++++ Trecho apresentado ++++

NONA SINFONIA, A OBRA PRIMA DE BEETHOVEN E O MUNDO NA ÉPOCA DE SUA CRIAÇÃO - HARVEY SACHS.

   Este admirável livro começa pela biografia de Beethoven. Por ser conhecida por todos, é a parte menos fascinante. Muito melhor é quando o autor, Harvey Sachs, discorre sobre o ano de 1824, tema central deste pequeno livro de apenas 220 páginas.
  Para o autor, o romantismo é uma reação para a decepção. O fim das guerras napoleônicas podem ter sido um alivio, mas trouxeram como consequência imediata, o começo de uma época de censura e de repressão. A alma artística, ansiando por liberdade, se refugia dentro de si mesma e cria o mundo romântico, mundo que dura até hoje.
  1824 é o ano da estreia da Nona Sinfonia de Beethoven, em Viena, maio. Sachs analisa os grandes artistas em atividade plena durante esse ano: Stendhal, Byron, Delacroix, Schubert, Pushkin, Heinrich Heine. Claro que havia muito mais, Shelley, Balzac, Goethe, Leopardi eram dessa época, mas os artistas destacados são aqueles que em espírito têm mais afinidade com a Nona Sinfonia. Sachs mostra como e porquê.
  Na terceira parte ele descreve em palavras, momento a momento da imensa sinfonia. Sachs sabe música, mas escreve para leigos, e assim, luta para descrever música em palavras e não em notas e harmonias. É fascinante e também insatisfatório.
  Depois ele nos mostra as opiniões de Berlioz, Wagner, Verdi, Schumann e Donizetti sobre a Nona. E então vem a coda, o final do livro. Eu o recomendo como leitura ótima para quem começa a ouvir música séria.

++++ Os dados ++++

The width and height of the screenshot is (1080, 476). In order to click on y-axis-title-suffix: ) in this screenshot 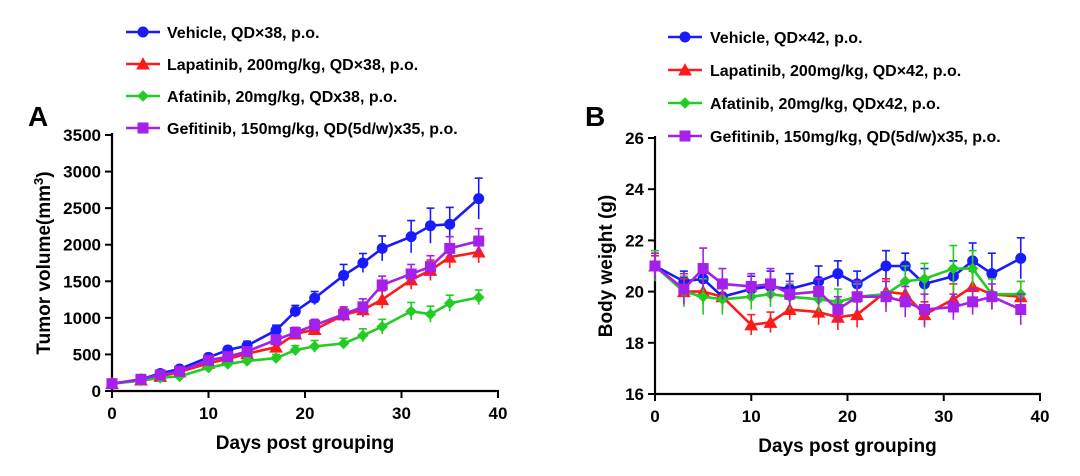, I will do `click(44, 174)`.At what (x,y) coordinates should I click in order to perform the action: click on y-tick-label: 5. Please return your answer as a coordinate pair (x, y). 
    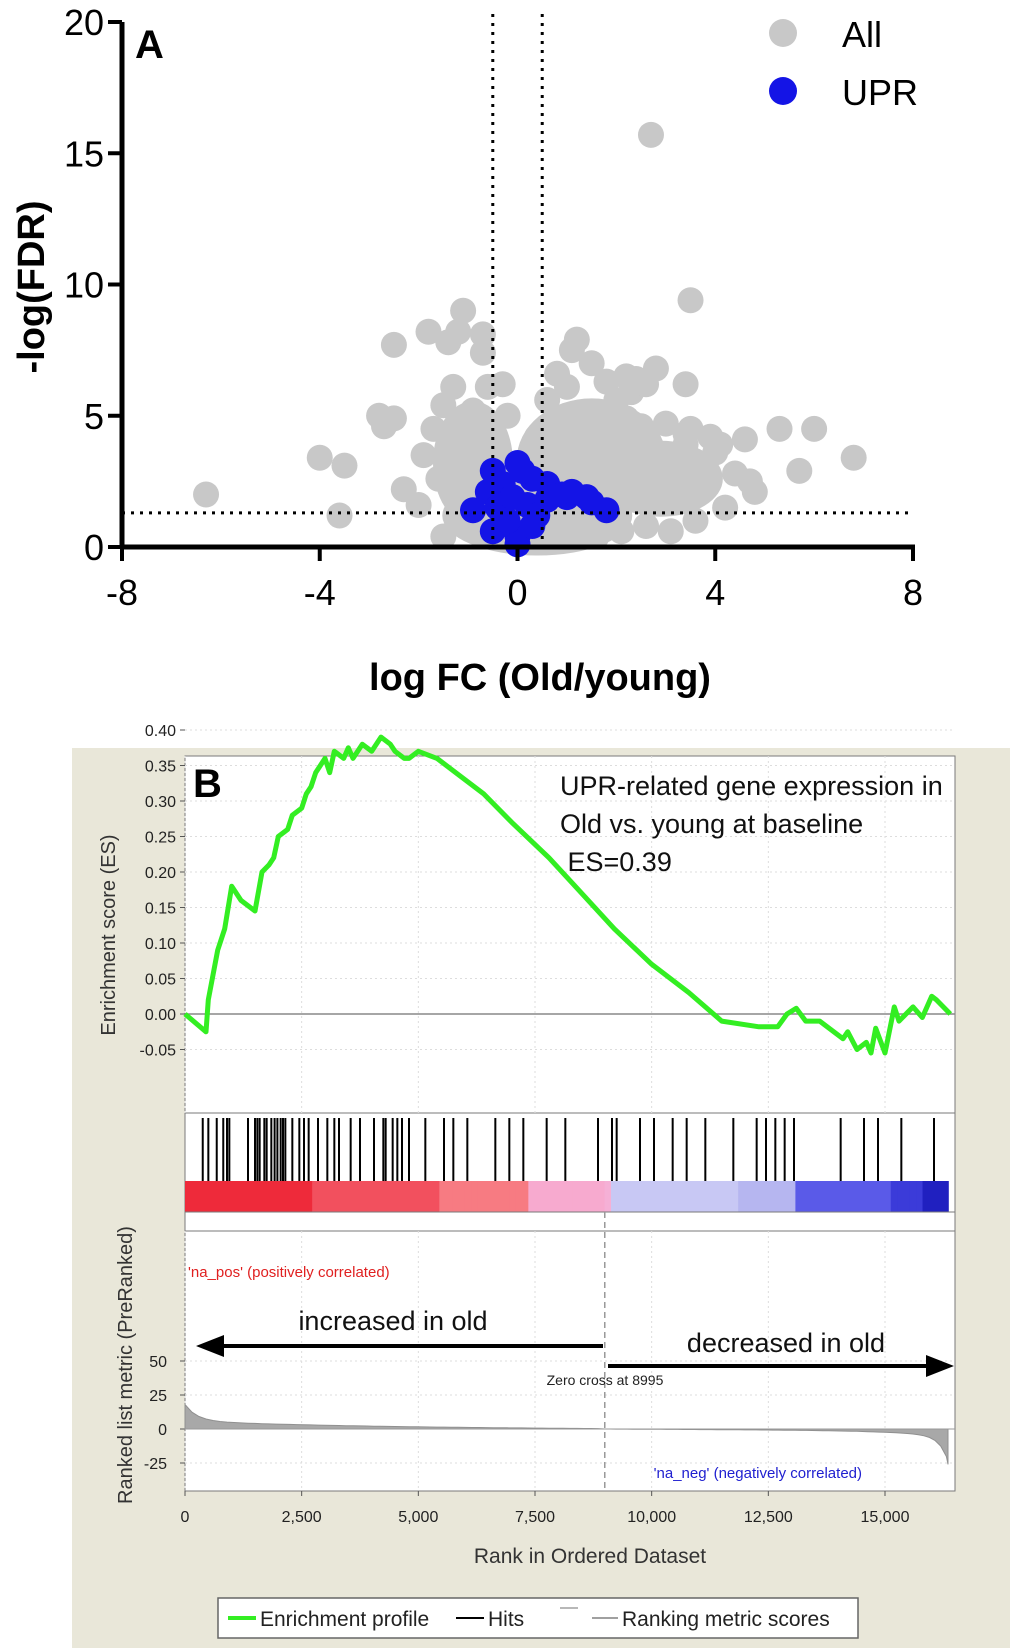
    Looking at the image, I should click on (94, 416).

++++

Reproduza, da resenha sobre a Nona Sinfonia, o trecho que vai de "Para o autor, o" até "dura até hoje.".

Para o autor, o romantismo é uma reação para a decepção. O fim das guerras napoleônicas podem ter sido um alivio, mas trouxeram como consequência imediata, o começo de uma época de censura e de repressão. A alma artística, ansiando por liberdade, se refugia dentro de si mesma e cria o mundo romântico, mundo que dura até hoje.